The 2023 Oksibil attacks were conducted by the separatist West Papua National Liberation Army (TPNPB) periodically on Oksibil, the seat of Bintang Mountains Regency, Highland Papua from 7 January to 12 January 2023. According to the Regional Police of Papua, the Bintang Mountains is one of 7 regencies that are vulnerable to separatist attacks.

== Background ==
Sebby Sambom, the spokesman for TPNPB and OPM, disclosed on January 7 that the 35th Regional Defense Commando "Eastern Stars" (Kodap XXXV Bintang Timur) planned to kill Indonesian policemen, destroy police vehicles, and burn down a 4G tower in Oksibil.

== Timeline ==
=== 7 January: Shootout with TPNPB armed group ===
Combined TNI-Polri forces engaged in a shootout with an armed group on Kabiding Road for two hours. The altercation began when La Ode Jamaludin, a motorcycle taxi driver (Ojek), reported to local police that he had been shot on a bridge on Yapimakot Road. After the combined forces successfully repelled the armed group, they fled into a nearby forest. According to Inspector General Mathius D. Fakhiri, three police officers—Second Inspector Jenudin, Police Brigadier Freying, and First Brigadier Romsumbre—were injured in the shootout.

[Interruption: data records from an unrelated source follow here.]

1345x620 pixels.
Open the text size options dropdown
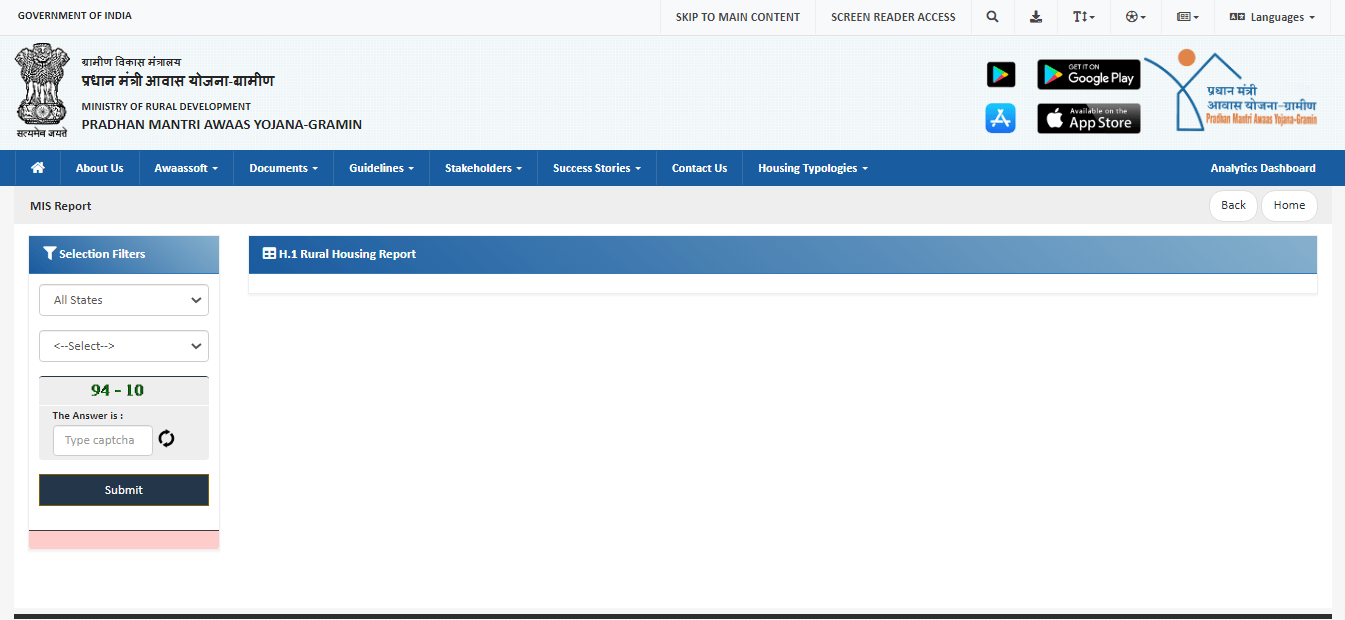[x=1083, y=17]
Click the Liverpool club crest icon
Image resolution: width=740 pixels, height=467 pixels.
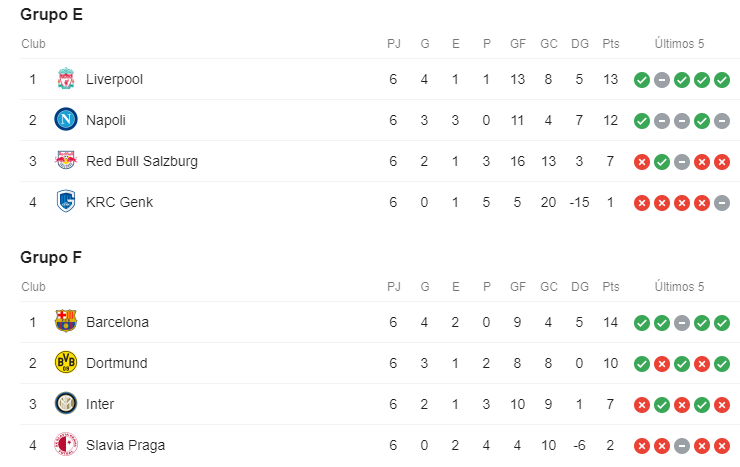click(x=65, y=79)
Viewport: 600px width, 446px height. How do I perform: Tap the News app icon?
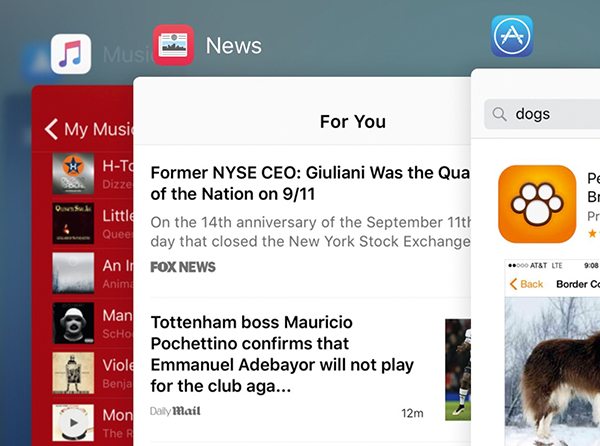point(173,45)
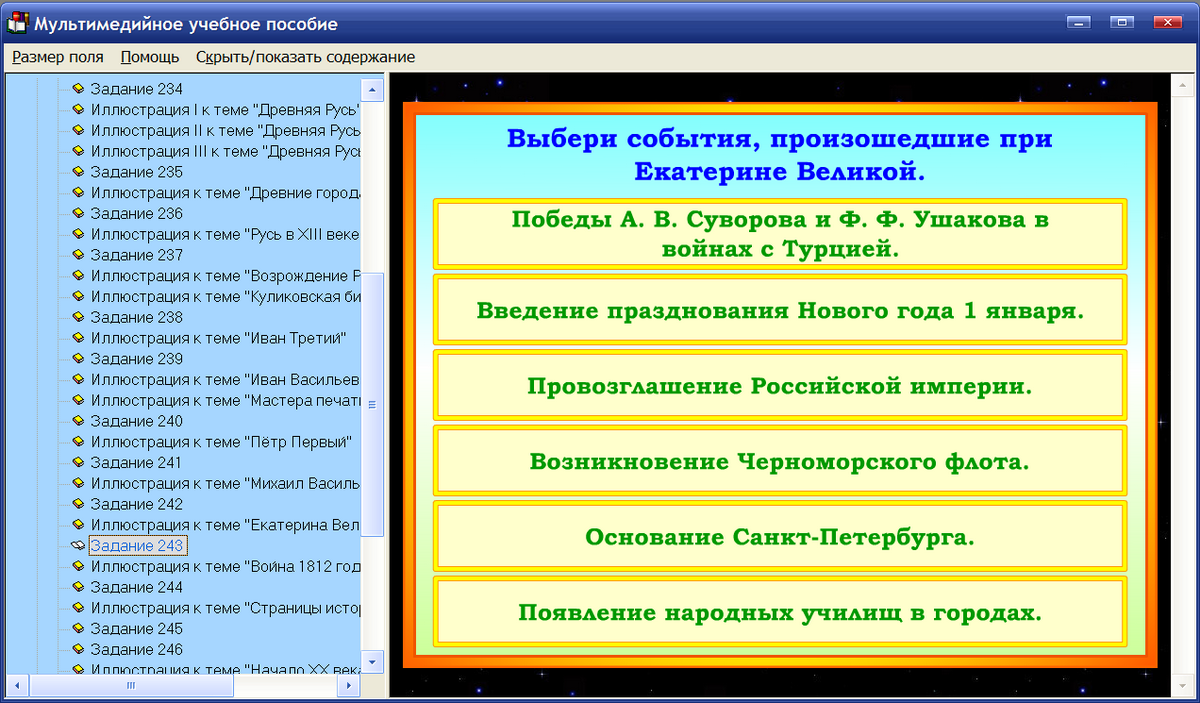Choose "Появление народных училищ в городах"

778,612
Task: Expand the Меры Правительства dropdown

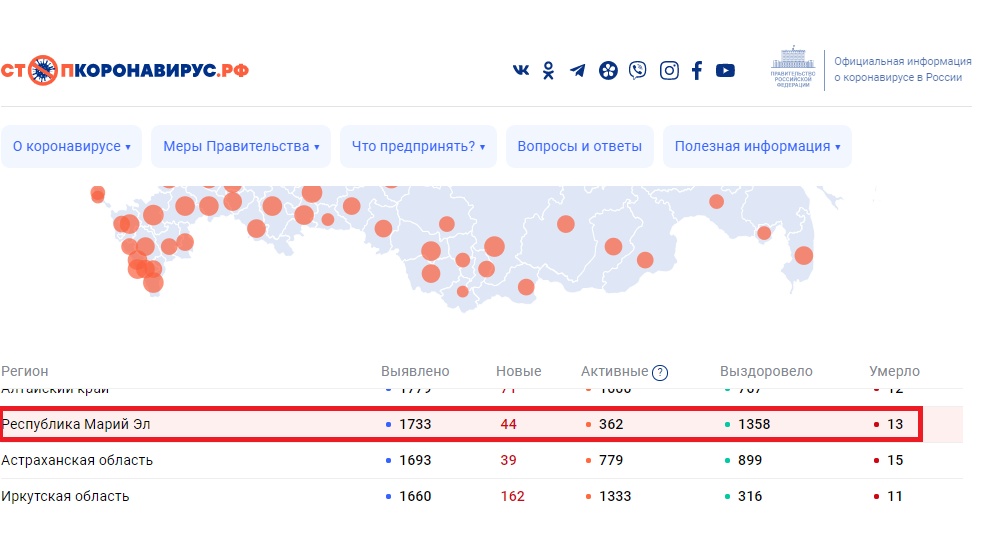Action: (241, 147)
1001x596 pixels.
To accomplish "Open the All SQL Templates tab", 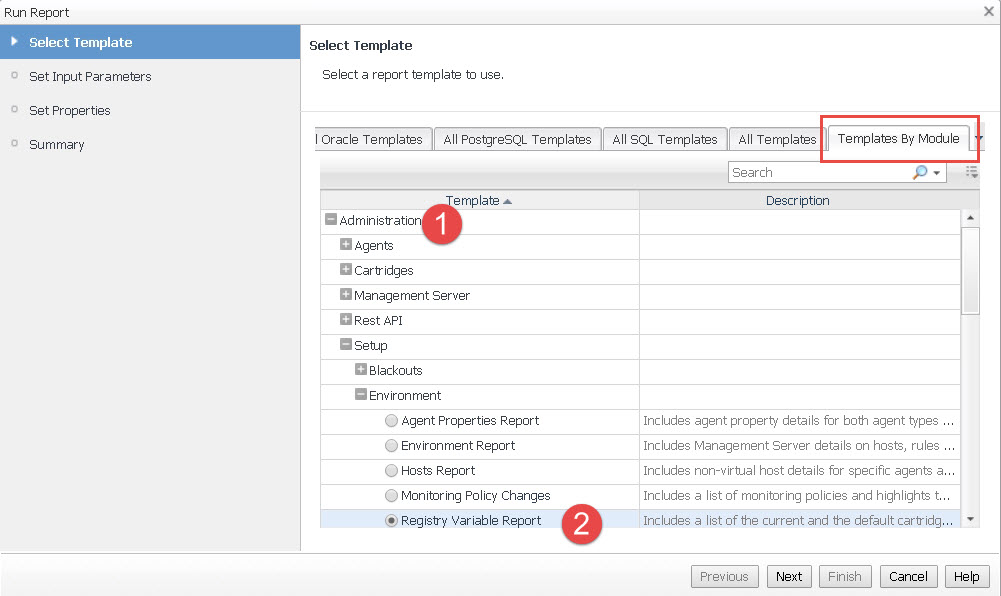I will click(664, 140).
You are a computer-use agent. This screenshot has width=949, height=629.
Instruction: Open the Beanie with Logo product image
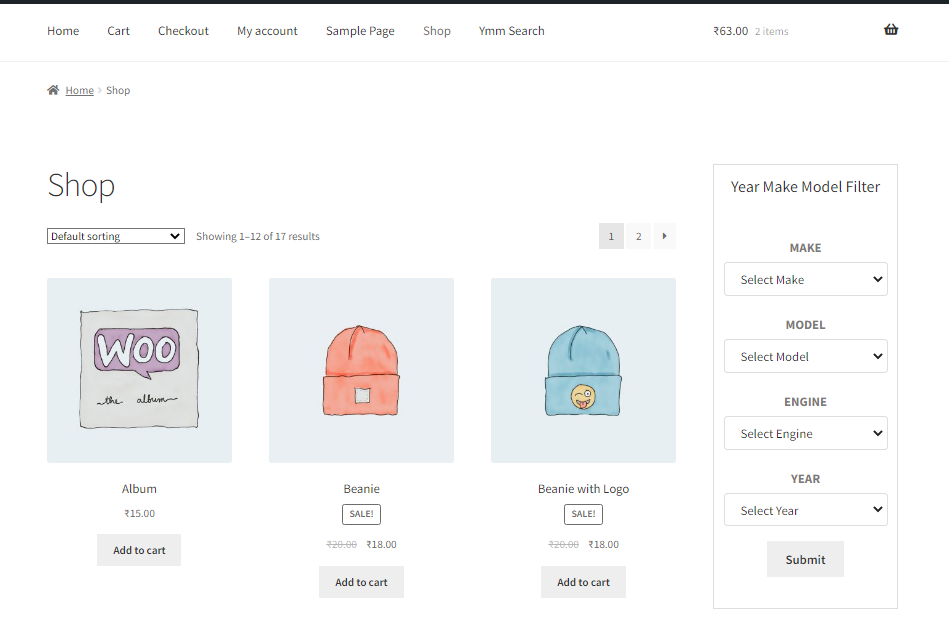[x=583, y=370]
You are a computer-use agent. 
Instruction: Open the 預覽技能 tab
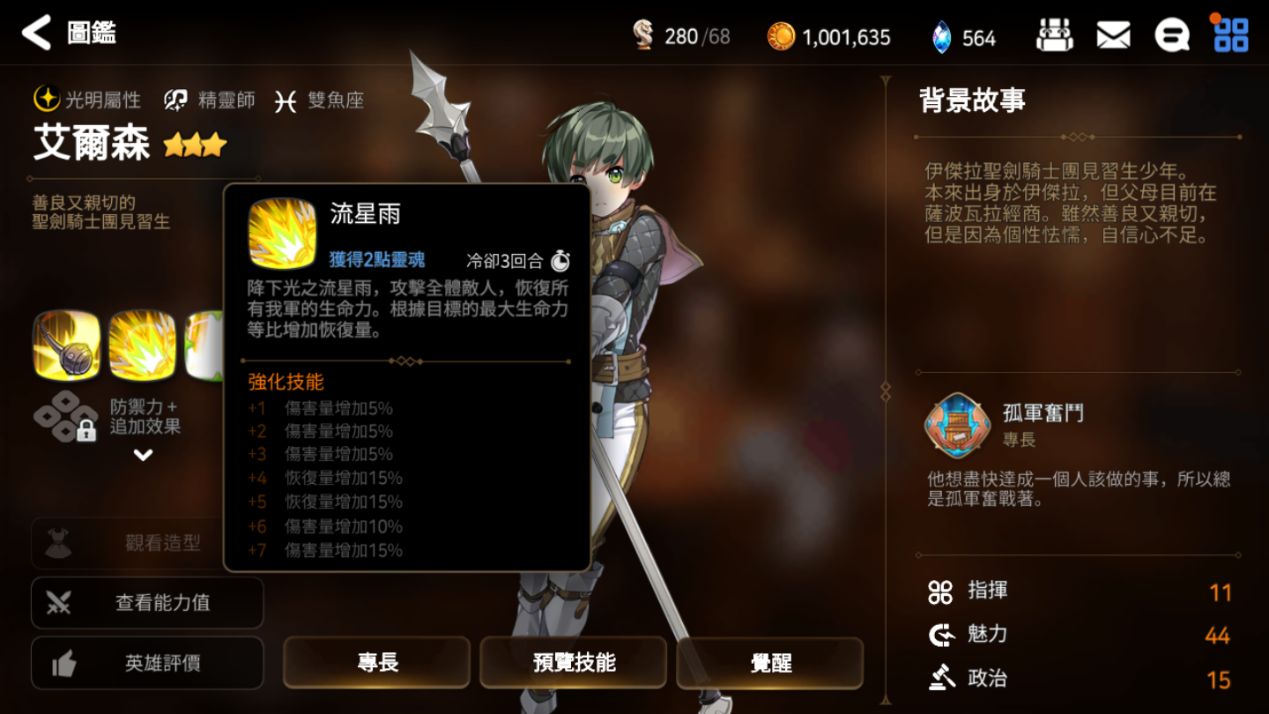coord(574,662)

=== 9 January 2023: Burning of a school and airliner attacks ===
An armed group, possibly led by Nelson Mimin or Ananias Ati Mimin, burned down a classroom and the teachers' room in the state vocational school SMKN 1 Oksibil building at around 10:30 AM local time. They also shot at Trigana and Dimonim Air aircraft, at 10:21 AM and 10:35 AM local time, respectively. For Trigana Air, a cargo Ikairos Caravan registered under PK-HVV, piloted by Captain Tohirin, was attacked when landing from Tanahmerah, Boven Digoel Regency. After the attack, the aircraft returned to Tanah Merah.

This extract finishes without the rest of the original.